If Bowser thinks her pathway to a second term goes through Racine, she doesn’t let on. “It doesn’t matter to me who is in the field,” she recently told Kojo Nnamdi on WAMU’s Politics Hour. Of Racine, she merely allowed, “He’s doing a fine job. … Karl’s focus on consumer protection is particularly important.”
Yet there’s a widespread view that Bowser’s performance—including questionable fundraising, backroom deals with developers who are contributors, and campaign scandals involving her allies—is precisely what could drive Racine to make a precipitous decision. In fact, he is known to have intimated that concerns about competence and corruption could be factors that get his competitive juices flowing.

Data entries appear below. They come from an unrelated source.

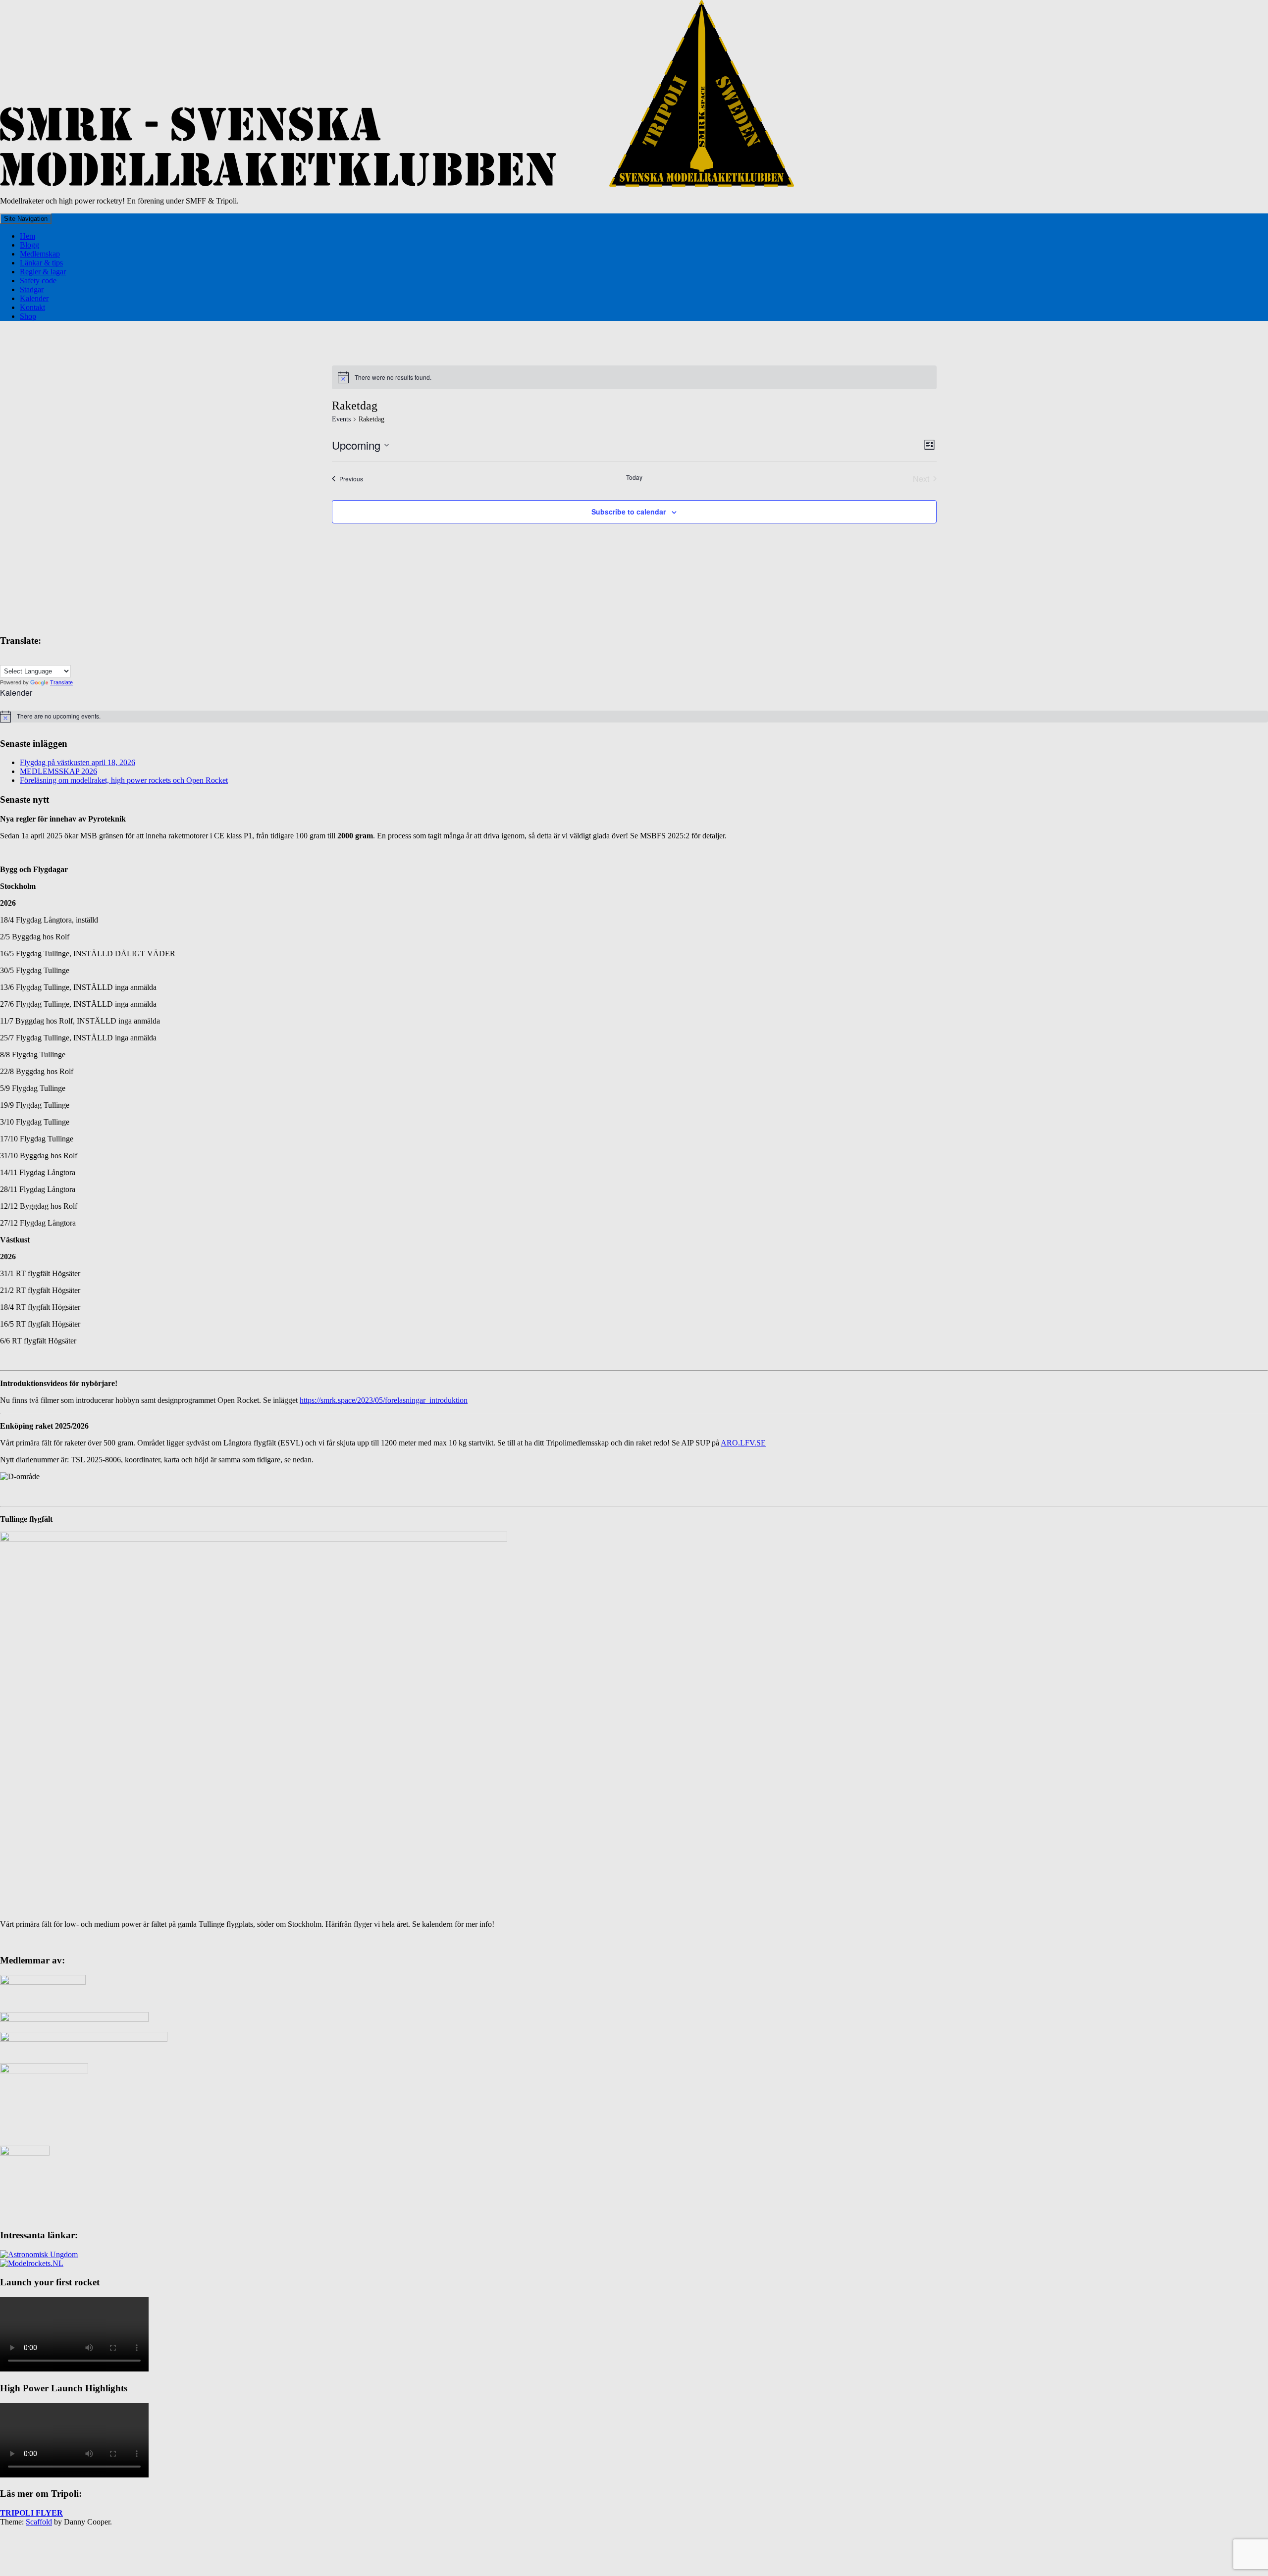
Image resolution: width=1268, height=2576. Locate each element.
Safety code (38, 280)
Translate (61, 682)
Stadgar (32, 289)
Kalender (34, 298)
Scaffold (39, 2522)
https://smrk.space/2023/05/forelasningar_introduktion (384, 1400)
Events (341, 419)
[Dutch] (24, 659)
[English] (4, 659)
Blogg (29, 245)
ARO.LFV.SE (743, 1443)
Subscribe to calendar (628, 511)
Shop (28, 316)
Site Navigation (26, 218)
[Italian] (44, 659)
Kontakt (32, 307)
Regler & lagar (43, 271)
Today (634, 477)
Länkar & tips (41, 262)
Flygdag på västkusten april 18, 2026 (77, 762)
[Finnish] (14, 659)
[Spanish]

“We need independent leadership,” Racine says. “People judge you by your actions. They want clear competence, and they also want leadership that is collaborative without regard to who is getting the credit for leading. I think people in the District of Columbia really want that.”
Of Bowser, and her inner circle, he says: “I believe when the mayor and her team are collaborative and bringing other leaders to the table to participate in a discussion on how best to advance the interests of District residents, she is at her best. But in my experience, that is not their general modus operandi.”
On the issue of corruption, Racine is prone to passionate outbursts. He has spoken out publicly against FreshPAC, the ill-fated fundraising machine Bowser’s proxies assembled to bankroll her preferred candidates. He sees a dotted line between that sort of behavior and the campaign finance controversy currently swirling around her handpicked successor in Ward 4, Brandon Todd. And he disapproved of Bowser’s attempt to direct homeless shelter building contracts to her donors and inner circle.
Which is why he thinks District residents are tired of a pay-to-play culture that plagues D.C. politics. “I sense that. People tell me that. I’ve observed it. I think that is real. I think people want to move away from even an appearance of impropriety. They want that questionable color-of-corruption stain, they want that to be removed.”
Racine concedes he already has one of the best jobs in D.C.—one that comes with independence and an opportunity to lead and be a champion for District residents. Still, the idea of being the great hope of a frustrated electorate seems to tempt him. Does he see a day of true change for the District?
“It’ll happen if the people demand it,” he says. “I think there will be change when people put in a different kind of leader or a different kind of leader runs successfully.”